Uncertainty Weighting

Joint learning the regression and classification tasks with different units and scales.
The optimal weighting loss of each task is dependent on the measurement scale (e.g. meters, centimetres or millimetres) and ultimately the magnitude of the task’s noise.
In the case of multiple model outputs, we often define the likelihood to factorize over the outputs, given some sufficient statistics.
In typical multi-task learning, the total loss is the weighted linear sum of the losses for each task:

$L_{\text {total }}=\sum_{i} w_{i} L_{i}$

For regression task with outputs $\mathrm{f}^{\mathbf{W}}(\mathbf{x})$ , the likelihood is defined as Gaussian with mean given by $\mathrm{f}^{\mathbf{W}}(\mathbf{x})$ and an observation noise scalar $\sigma$ .
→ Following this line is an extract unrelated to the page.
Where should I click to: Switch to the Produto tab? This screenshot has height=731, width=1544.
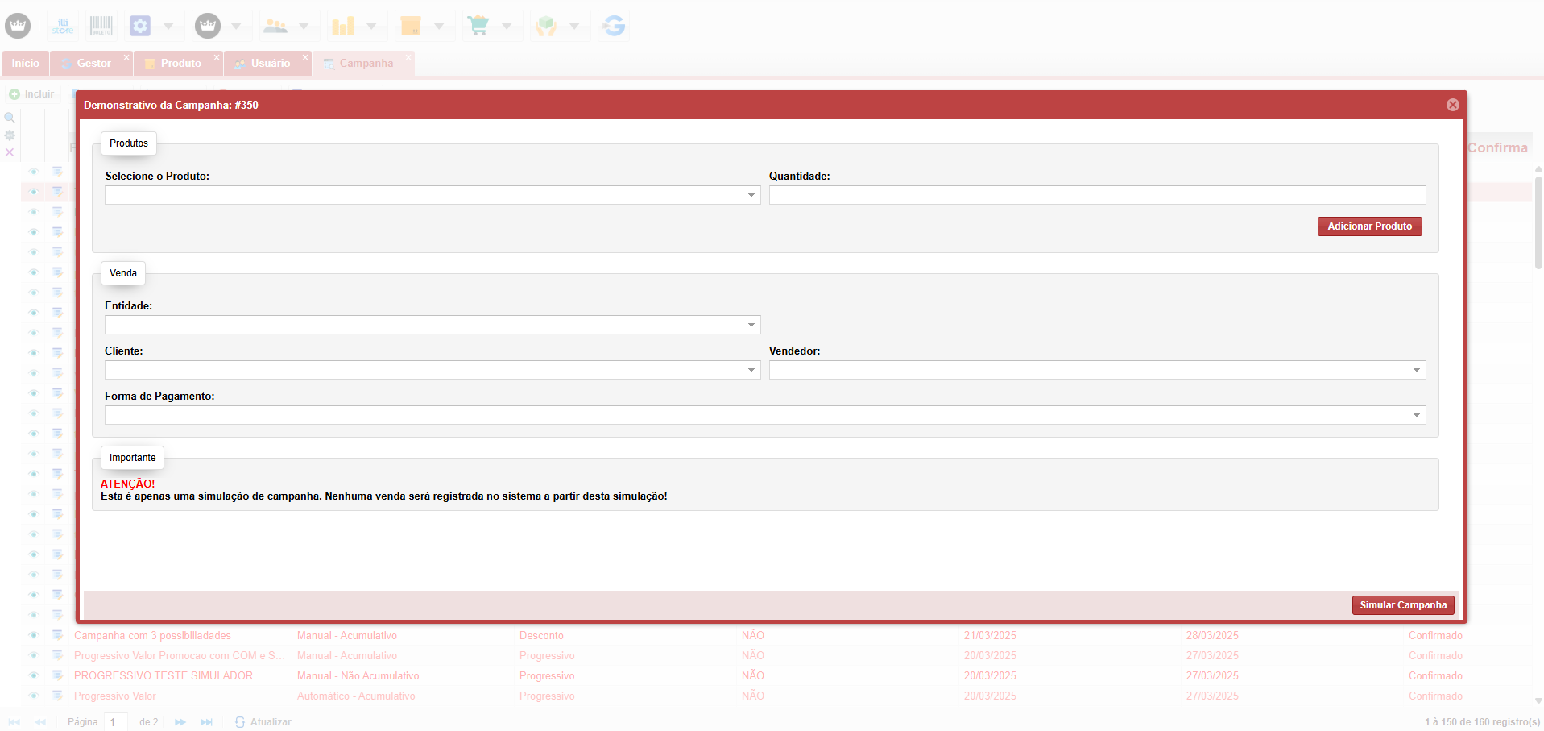click(180, 63)
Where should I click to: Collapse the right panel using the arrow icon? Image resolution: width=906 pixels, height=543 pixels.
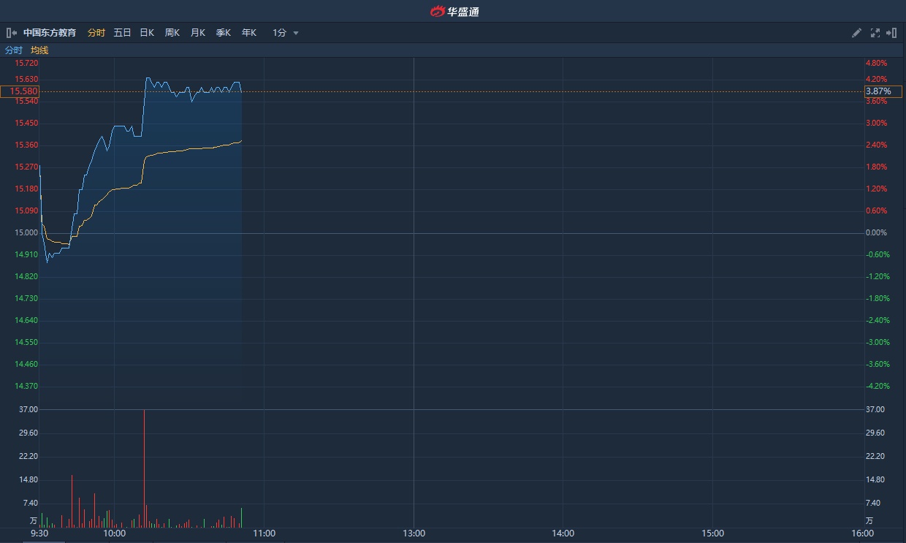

$p\left(\mathbf{y} \mid \mathbf{f}^{\mathbf{W}}(\mathbf{x})\right)=\mathcal{N}\left(\mathbf{f}^{\mathbf{W}}(\mathbf{x}), \sigma^{2}\right)$

For classification task, the model output $\mathrm{f}^{\mathbf{W}}(\mathbf{x})$ is passed into the Softmax function to get the probabilty.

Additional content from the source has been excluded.